Superoxide Dismutase: Free Radical Degradation in Health and Disease

Abstract

Oxygen is necessary for sustaining human life; however, toxic and reactive superoxide free radicals spontaneously form during cellular metabolism. These free radicals are highly reactive and harmful to the body if not degraded by superoxide dismutase (SOD). The eukaryotic, cytoplasmic isoform, CuZn SOD, converts toxic superoxide into hydrogen peroxide or oxygen. Subsequently, the enzymes catalase and glutathione peroxidase aid the conversion of hydrogen peroxide into oxygen and water.
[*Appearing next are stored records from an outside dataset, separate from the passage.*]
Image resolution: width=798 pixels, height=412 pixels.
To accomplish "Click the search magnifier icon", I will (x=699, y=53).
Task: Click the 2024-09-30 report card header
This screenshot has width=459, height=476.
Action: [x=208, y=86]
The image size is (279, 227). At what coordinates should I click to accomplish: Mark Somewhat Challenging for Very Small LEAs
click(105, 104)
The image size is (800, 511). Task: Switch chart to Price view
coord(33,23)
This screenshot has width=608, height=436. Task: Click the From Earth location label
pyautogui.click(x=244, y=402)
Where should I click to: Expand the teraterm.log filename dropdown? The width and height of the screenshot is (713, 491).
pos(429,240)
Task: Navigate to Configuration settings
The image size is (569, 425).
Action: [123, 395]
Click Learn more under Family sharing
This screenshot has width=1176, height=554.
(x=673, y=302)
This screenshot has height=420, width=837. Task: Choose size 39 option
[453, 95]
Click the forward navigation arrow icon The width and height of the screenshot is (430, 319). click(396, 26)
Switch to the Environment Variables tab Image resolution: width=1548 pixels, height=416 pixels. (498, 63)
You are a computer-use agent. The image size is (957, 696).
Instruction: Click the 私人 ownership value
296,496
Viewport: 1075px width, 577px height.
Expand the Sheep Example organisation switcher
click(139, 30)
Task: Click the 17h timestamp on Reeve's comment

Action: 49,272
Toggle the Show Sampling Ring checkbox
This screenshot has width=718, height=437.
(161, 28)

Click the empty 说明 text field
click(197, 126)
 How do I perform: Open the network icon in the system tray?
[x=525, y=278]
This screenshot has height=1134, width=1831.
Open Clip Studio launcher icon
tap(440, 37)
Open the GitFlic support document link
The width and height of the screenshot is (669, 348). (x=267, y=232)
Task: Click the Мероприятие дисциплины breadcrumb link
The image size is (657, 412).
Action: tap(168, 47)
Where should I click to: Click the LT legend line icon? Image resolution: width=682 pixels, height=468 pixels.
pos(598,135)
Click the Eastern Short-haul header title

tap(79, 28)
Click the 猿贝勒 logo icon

The CAPS (Center for Advanced Professional Studies) SMART (Students Modeling A Research Topic) Team modeled CuZn SOD using 3D printing technology to understand its molecular structure and function. CuZn SOD is a homodimer with each subunit composed of an eight flattened beta‐barrel fold. The funnel‐shaped active site containing copper and zinc cations attract negatively charged superoxide radicals. Cu is coordinated by His46, His48, His63, and His120, while Zn is coordinated by His63, His71, His80, and Asp83. The dismutation reaction begins when Cu2+ removes an electron from one superoxide. Then, as Cu+ it donates this added electron to a second superoxide, which is rapidly neutralized by two hydrogen ions, forming hydrogen peroxide. Mutations in the SOD1 gene greatly decrease enzyme activity. 15‐20% of familial amyotrophic lateral sclerosis (ALS) cases are caused by such mutations. Excess SOD is also harmful: in Down's Syndrome, trisomy of the SOD1 locus on chr 21 leads to increased CuZn SOD levels which indirectly contribute to the neurological symptoms of this disease. It is anticipated that future study of CuZn SOD may bring relief to patients with these debilitating conditions.